Lightweight - less than 160 lbs.
PRIDE rules are different than those from the UFC in several ways. First, of course, is the timing factor.
When PRIDE matches take place on Japanese soil, non-title bouts run two rounds ( the first is a ten minute round followed by a five minute round ). Title fights run three rounds ( add in a final five minute round at the end ).
In addition, on Japanese soil PRIDE competitors are allowed to knee and kick opponents on the ground whereas UFC fighters are not. However, UFC fighters are able to elbow downed opponents where PRIDE fighters are not.
Still, it appears that some of these rule differences are beginning to evaporate. In PRIDE: The Real Deal, the organization changed many of their rules in order to hold their event legally on American soil due to native restrictions ( for example, kicking to a downed opponent is not allowed in the United States ).
This is a list that is ever changing.
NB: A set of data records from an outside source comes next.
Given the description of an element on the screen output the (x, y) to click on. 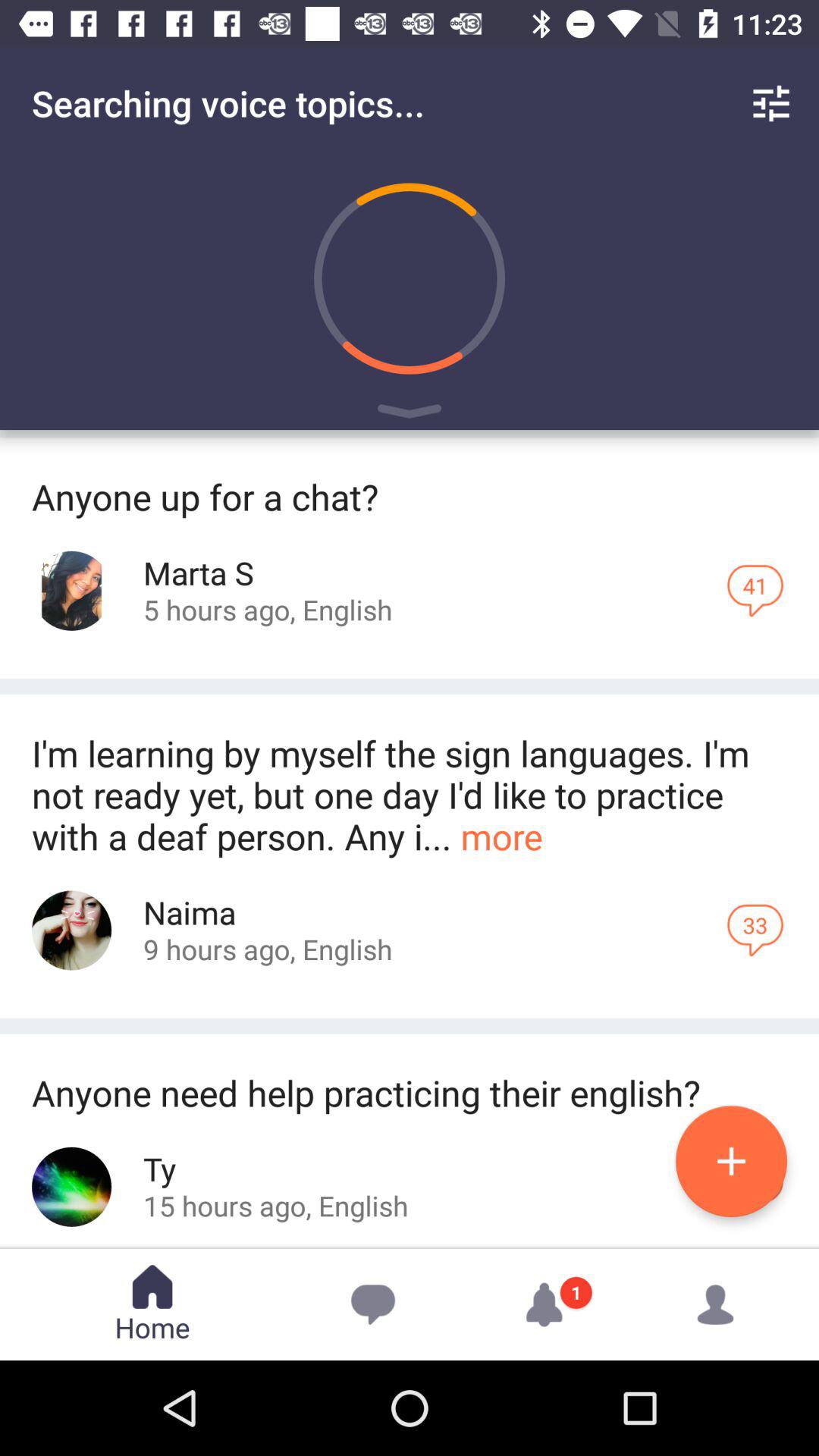
tp (71, 1186)
Given the description of an element on the screen output the (x, y) to click on. 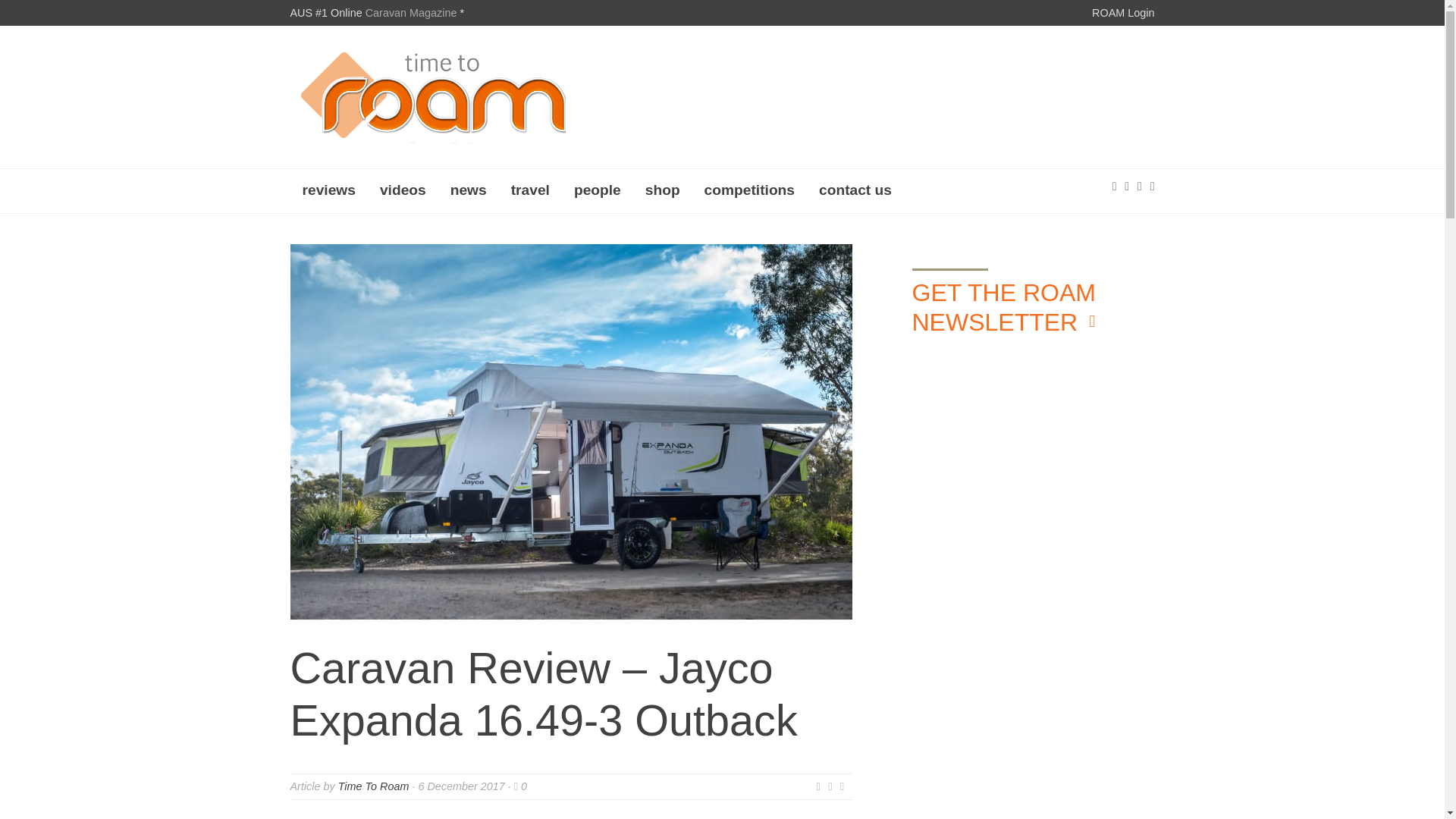
ROAM Login (1123, 12)
Time To Roam (373, 786)
news (468, 188)
travel (530, 188)
people (597, 188)
shop (663, 188)
reviews (327, 188)
0 (520, 786)
Caravan Magazine (411, 12)
Posts by Time To Roam (373, 786)
Given the description of an element on the screen output the (x, y) to click on. 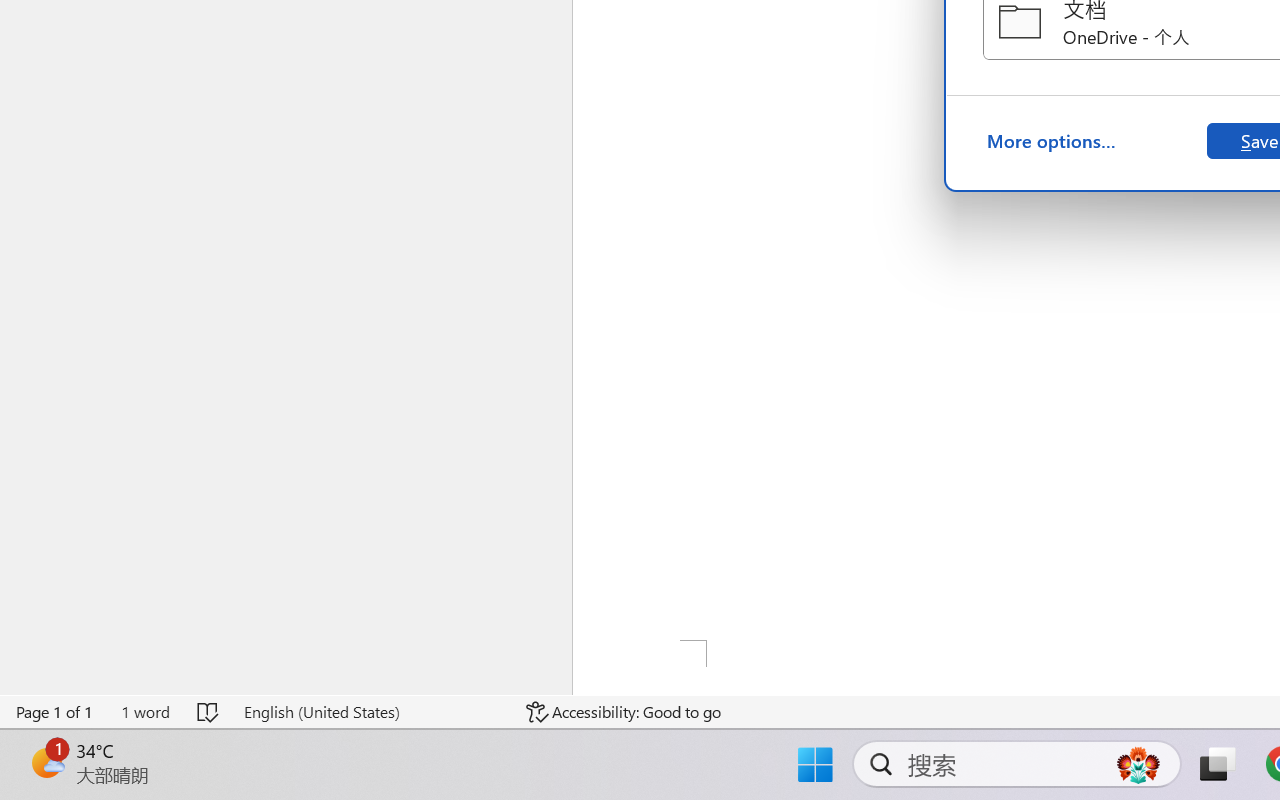
Spelling and Grammar Check No Errors (208, 712)
AutomationID: BadgeAnchorLargeTicker (46, 762)
Word Count 1 word (145, 712)
Page Number Page 1 of 1 (55, 712)
Language English (United States) (370, 712)
AutomationID: DynamicSearchBoxGleamImage (1138, 764)
Accessibility Checker Accessibility: Good to go (623, 712)
Given the description of an element on the screen output the (x, y) to click on. 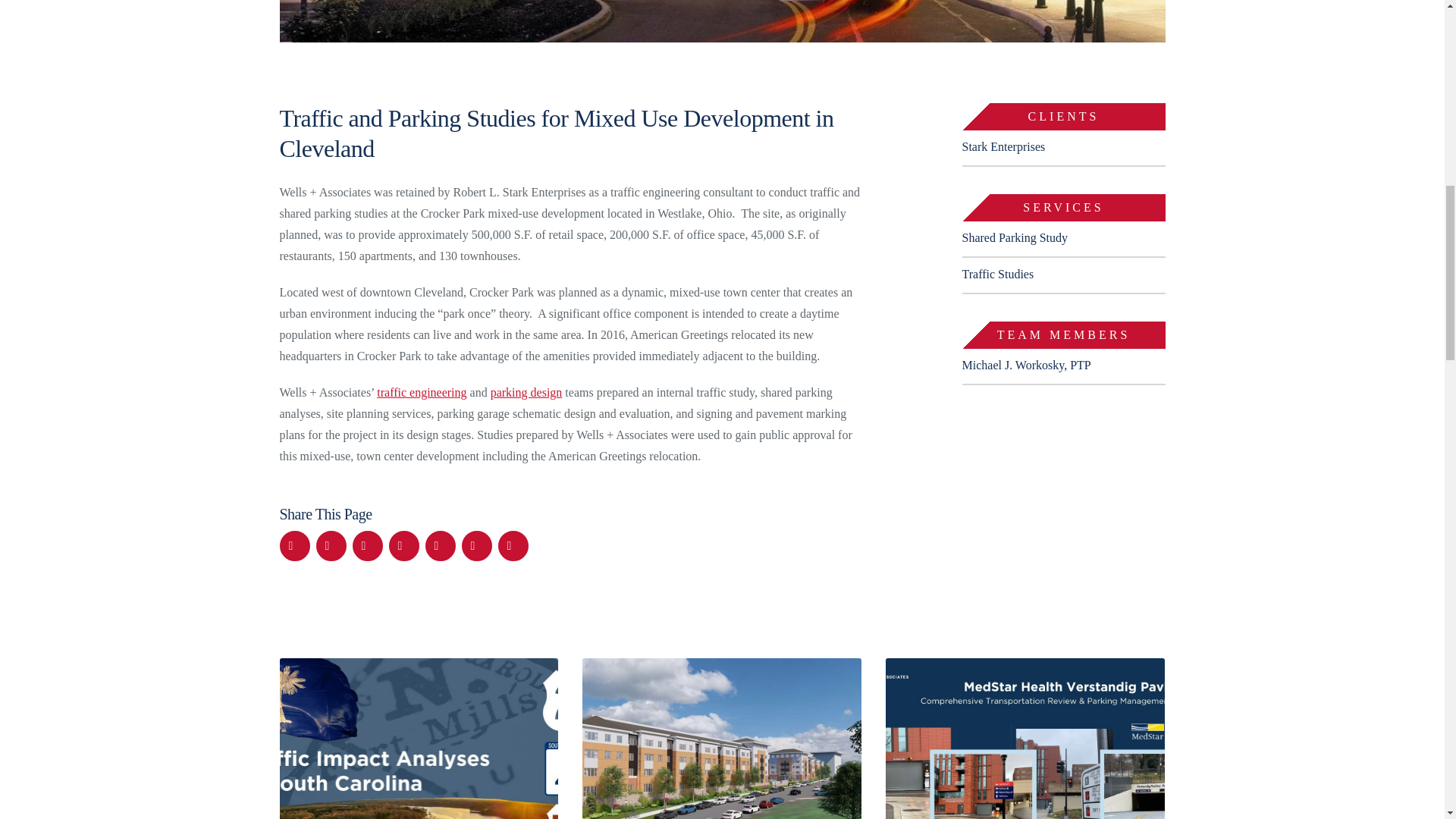
Linkedin (476, 545)
Facebook (293, 545)
Michael J. Workosky, PTP (1025, 364)
Email (512, 545)
Pinterest (403, 545)
Twitter (330, 545)
Reddit (439, 545)
Tumblr (366, 545)
Given the description of an element on the screen output the (x, y) to click on. 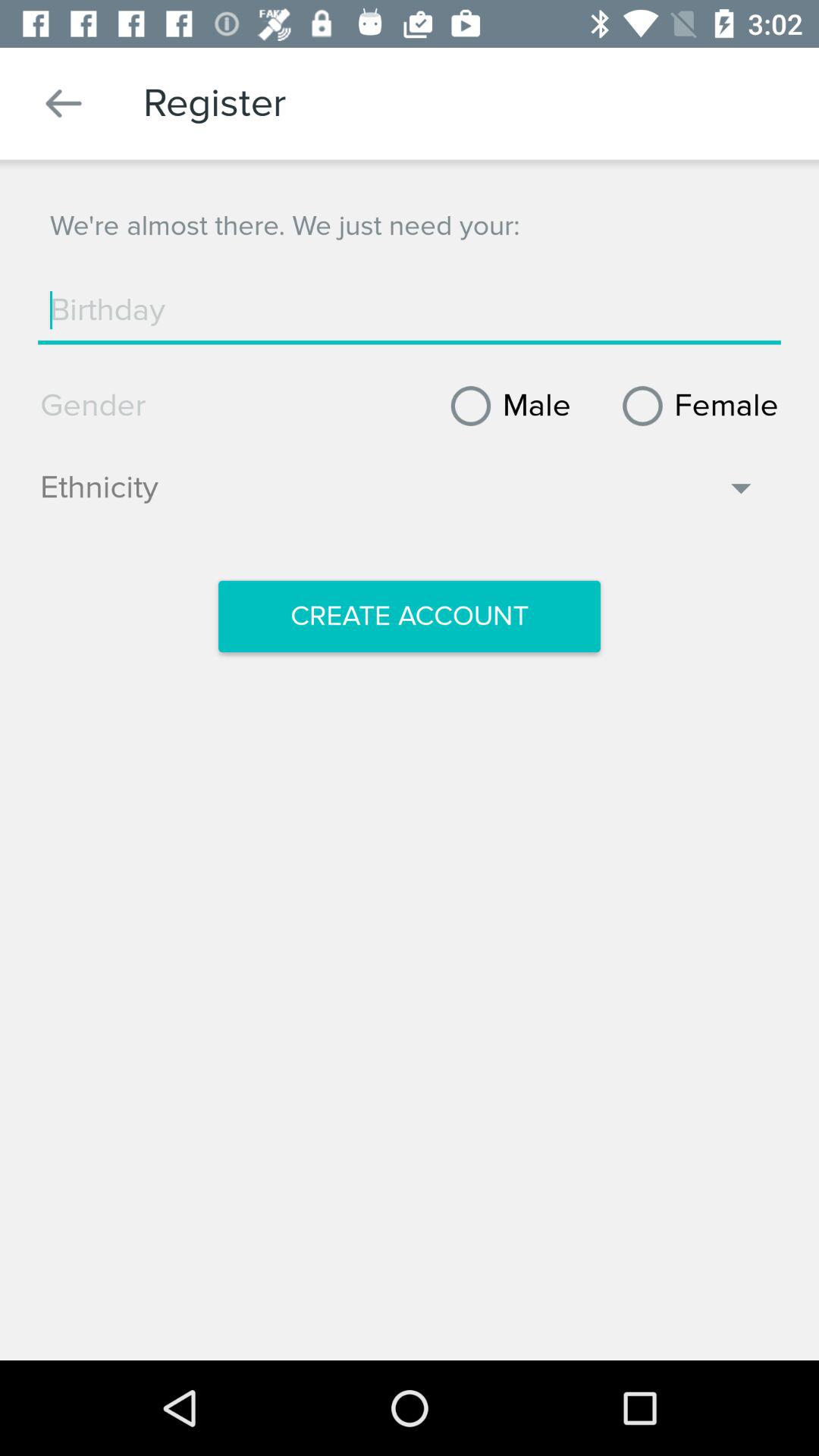
press app to the left of the register (63, 103)
Given the description of an element on the screen output the (x, y) to click on. 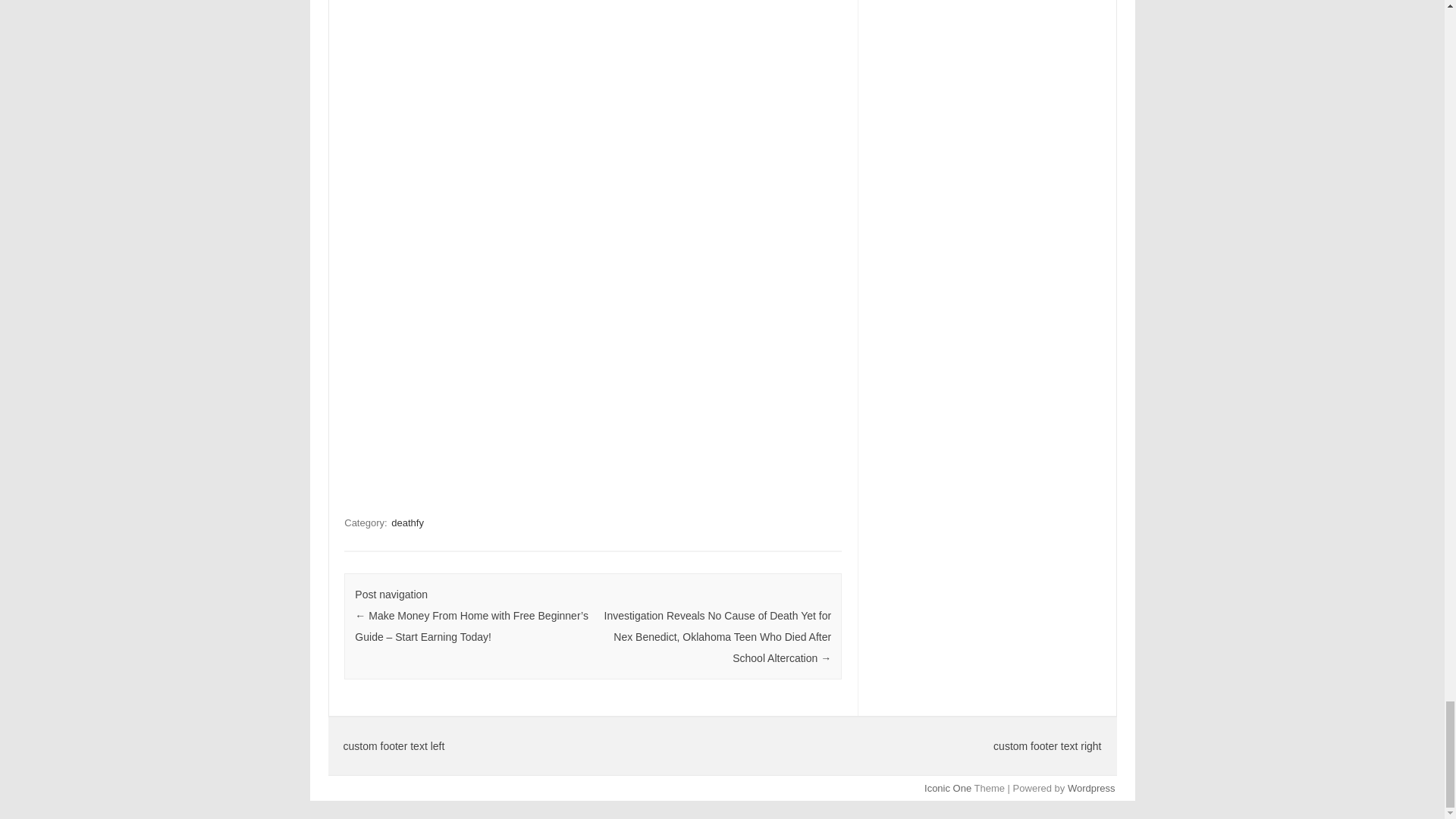
Wordpress (1091, 787)
Iconic One (947, 787)
deathfy (407, 522)
Given the description of an element on the screen output the (x, y) to click on. 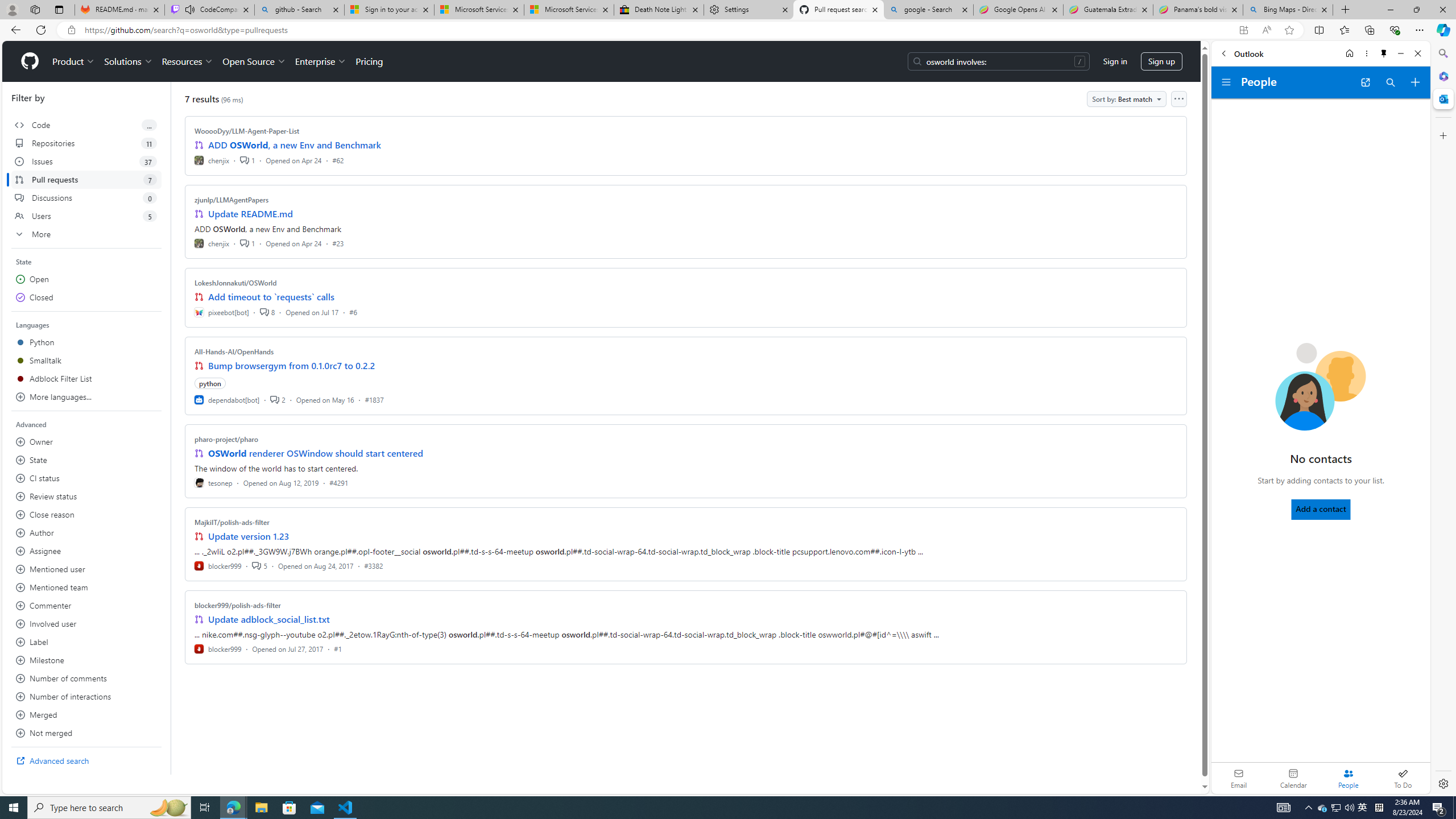
Solutions (128, 60)
dependabot[bot] (227, 398)
Sign in to your account (389, 9)
Open column options (1178, 98)
#1 (337, 648)
Sort by: Best match (1126, 98)
Given the description of an element on the screen output the (x, y) to click on. 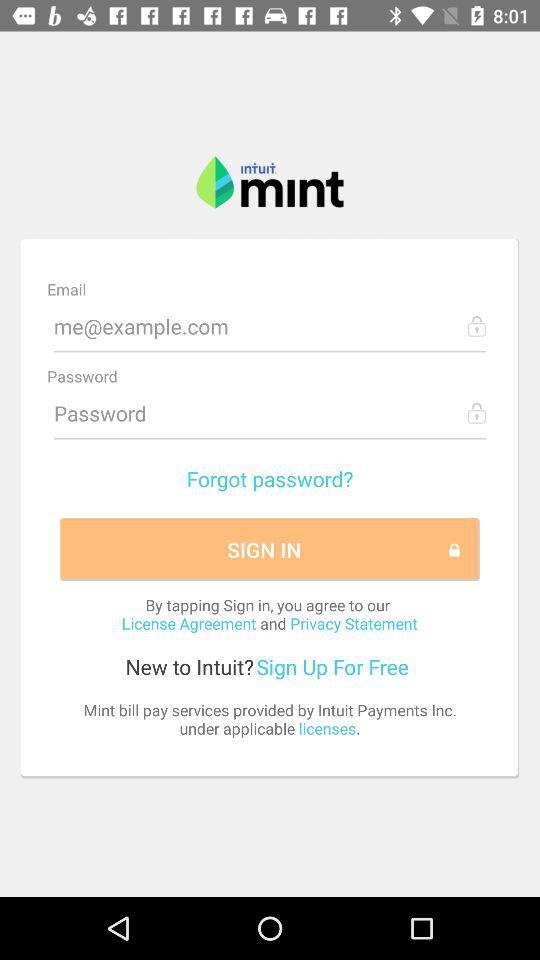
enter password (270, 413)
However, here is a breakdown of the current PRIDE champions you should know about.
Russian PRIDE Heavyweight Champion Fedor Emelianenko is widely regarded as the greatest mixed martial arts fighter in the world. In short, he seems inhumanly strong and always comes to fight in shape. Further, Fedor demonstrates excellent takedowns, takedown defense, and technical striking skills ( look what he did to Mirko Cro Cop Filipovic in their August 8, 2005 encounter ).
Still, his real deal is ground and pound. If you have him in your guard and think you're safe, you're wrong. Dead wrong.
Brazilian PRIDE Middleweight Champion Wanderlei Silva is widely regarded as one of the greatest mixed martial arts fighters of all time. In short, he demonstrates good technical striking skills, hits very hard, and is known for using his legs, knees, and fists to inflict brutal damage upon his opponents.
His nickname - The Axe Murderer - probably says all you need to know.
American PRIDE Welterweight Champion Dan Henderson is an Olympic caliber wrestler. Hence, he has great takedowns, takedown defense, and ground control skills. In addition, he also has good technical striking skills and loads of power in his right hand. Henderson has something to prove, though, since losing to Kazuo Misaki at PRIDE: Bushido 12 in the welterweight Grand Prix tournament ( PRIDE fighters don't lose their belts if they are defeated while competing in a Grand Prix tournament ).
Japanese PRIDE Lightweight Champion Takanori Gomi is the best lightweight striker in the game. He has unbelievably fast reflexes and hits like a truck. Further, he has good takedown defense skills and has demonstrated the ability to submit fighters once they are put in a bad position from strikes.
So that's it for now. Look for updates to this article as they come about. And remember, the PRIDE Fighting Championships are a great venue. Check them out; you won't regret it!